Servaz se estremeció. A su lado, Ziegler había tenido la misma reacción.
—Y no —se apresuró a añadir Lombard—. Eran dos preguntas en una: sí, conozco a un montón de personas que tendrían motivos para hacerlo. Y no, no sé de nadie que sea capaz de haberlo hecho.
—Precise más lo que piensa —reclamó con irritación Ziegler—. ¿Por qué tendrían motivos para matar a ese caballo?
—Para hacerme daño, para vengarse, para impresionarme. Ya pueden suponer que en mi profesión y con mi fortuna, uno se forja enemigos, suscita envidias, roba mercados a la competencia, rechaza ofertas, provoca la ruina de ciertas personas, despide a cientos de empleados… Si tuviera que hacer una lista de todos los que me detestan, sería tan larga como un listín telefónico.
—¿No podría ser un poco más concreto?
—Por desgracia, no. Comprendo su razonamiento: han matado a mi caballo preferido y lo han colgado de lo alto de un teleférico de mi propiedad. Es a mí pues a quien quieren perjudicar. Todo apunta hacia mí, estoy de acuerdo con ustedes, pero no tengo la menor idea de quién ha hecho esto.
—¿No ha recibido amenazas escritas ni verbales, o cartas anónimas?
—No.
—Su grupo está presente en setenta países —señaló Servaz.
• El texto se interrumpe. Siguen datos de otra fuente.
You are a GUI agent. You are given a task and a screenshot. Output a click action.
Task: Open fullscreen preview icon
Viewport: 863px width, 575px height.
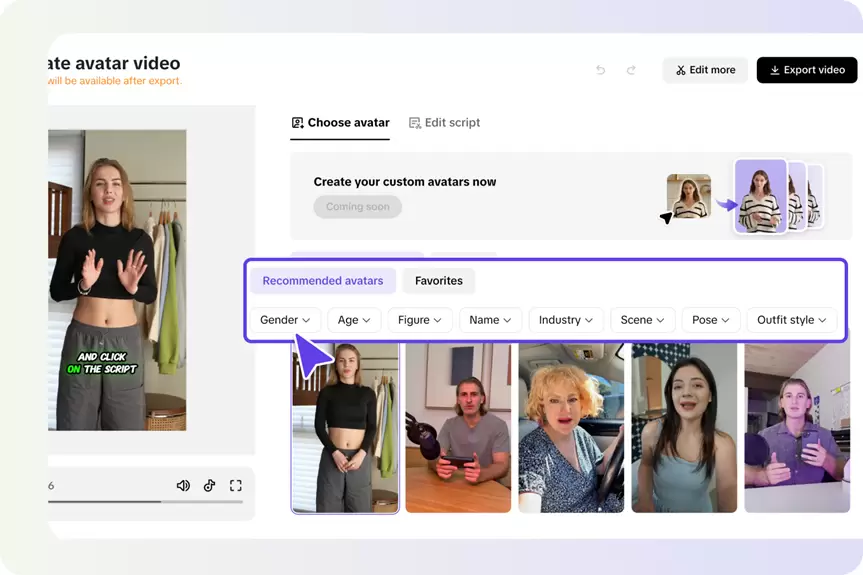pos(236,485)
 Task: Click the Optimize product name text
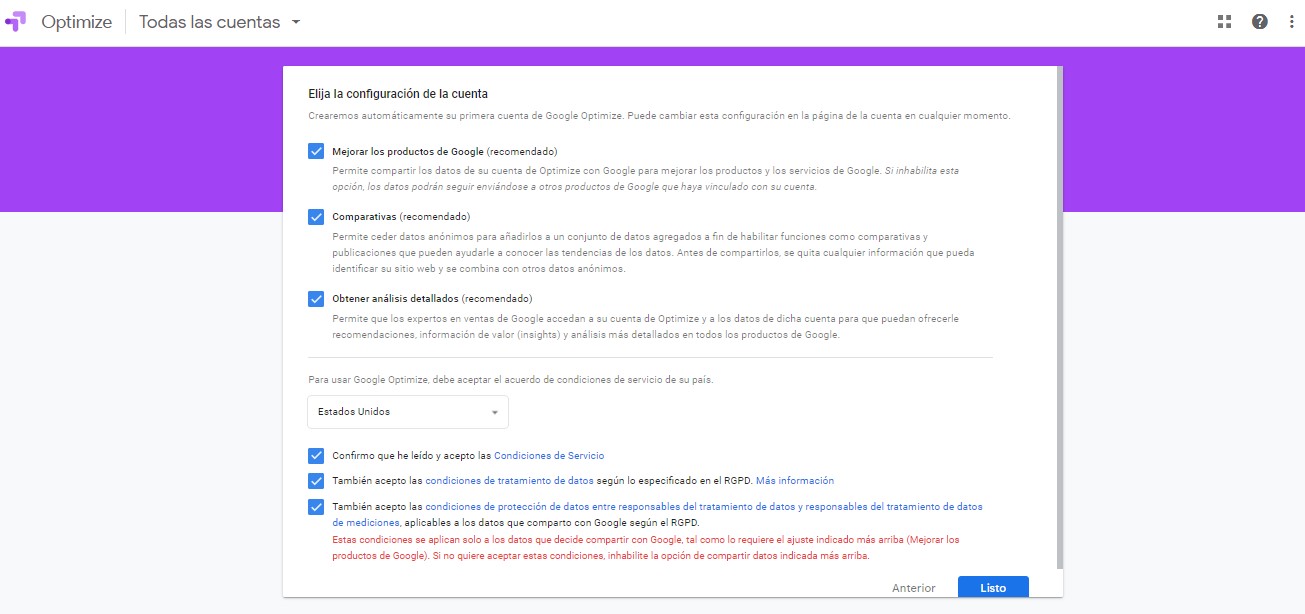click(x=76, y=22)
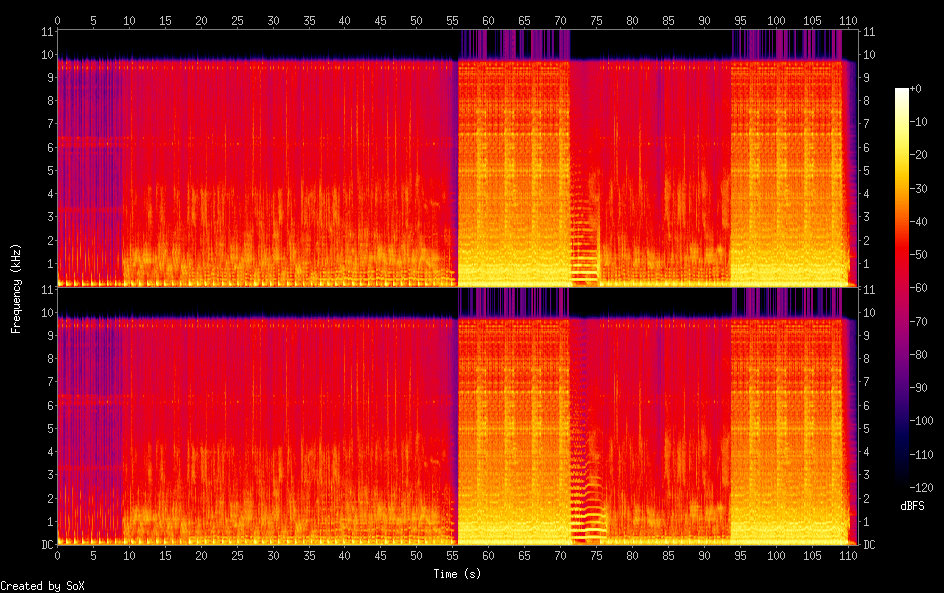Screen dimensions: 944x593
Task: Click the white top of the dBFS color bar
Action: pos(901,92)
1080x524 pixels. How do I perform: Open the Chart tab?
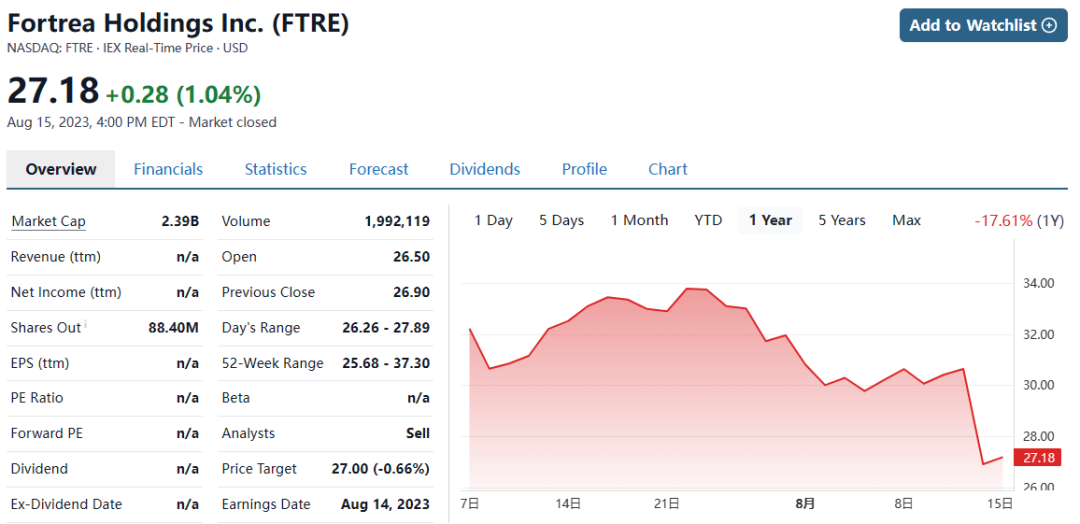667,169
—Setenta y ocho —corrigió Lombard.
—¿Mantiene relaciones, aunque solo sean indirectas, con mafias, con el crimen organizado? Imagino que hay países donde ese tipo de… contacto es más o menos inevitable.
Lombard volvió a taladrar a Servaz con la mirada, aunque sin agresividad esa vez. Incluso se permitió sonreír.
—Es directo, comandante. ¿Piensa acaso en aquella cabeza de caballo cortada en
El padrino
? No, mi grupo no mantiene tratos con el crimen organizado. En todo caso, no que yo sepa. No digo que no haya algunos países en los que debemos cerrar los ojos ante ciertas prácticas, en África o en Asia, pero para ser claros, se trata de dictaduras, no de mafias.